The mixture of manganese acetates and the asymmetrical benzoylacetone ligand (bzacH) crystallized into a monomeric Mn(III)-tris(benzoylacetonato) complex, [Mn(bzac)3]. The crystal structure of [Mn(bzac)3] revealed a static rotational disorder, where half [Mn(bzac)3] molecule adopts the Λ configuration and the other is in the Δ configuration. Both molecules are mer-isomers, exhibiting Jahn-Teller elongation along two opposing Mn–O–CMe bonds (mer-Me-Me). [Mn(bzac)3] was further characterized by IR spectroscopy, thermogravimetric analysis (TGA/DTA), magnetic susceptibility measurements, UV-Vis spectroscopy, Hirshfeld surface analysis and Density functional theory (DFT) calculations.
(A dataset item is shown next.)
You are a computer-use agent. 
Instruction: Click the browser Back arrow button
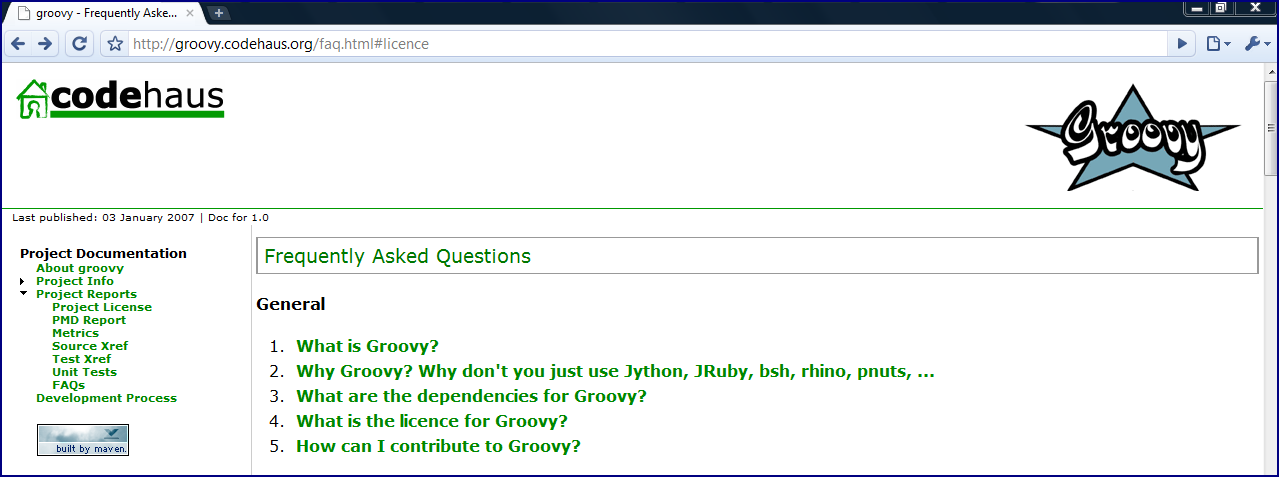click(x=18, y=44)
The Hirshfeld surface analysis, complemented by 2D fingerprint plots, confirms the presence of significant intermolecular interactions, including H···H, H···O, H···C hydrogen bonding, and C—H···π stacking interactions. Magnetic measurements reveal a high-spin Mn(III) center with an S = 2 state with relevant Zero-Field Splitting (D = -4.50 cm⁻¹, g = 2.00) and slow magnetization relaxation at low temperatures. DFT calculations support the experimentally observed high-spin state of [Mn(bzac)₃] and provide insights into its electronic structure. HOMO analysis suggests that the Jahn-Teller elongation along the axial Mn–O bonds arises from electrostatic interactions between the Mn 3dz² orbital and the pz orbitals of the axial oxygen atoms, leading to the energetic stabilization of the HOMO relative to the dx²−y² LUMO. DFT also identifies four possible Jahn-Teller elongation isomers: one facial (fac) and three meridional (mer) forms. Among these, the experimentally observed mer-Me-Me isomer becomes increasingly favorable at elevated temperatures.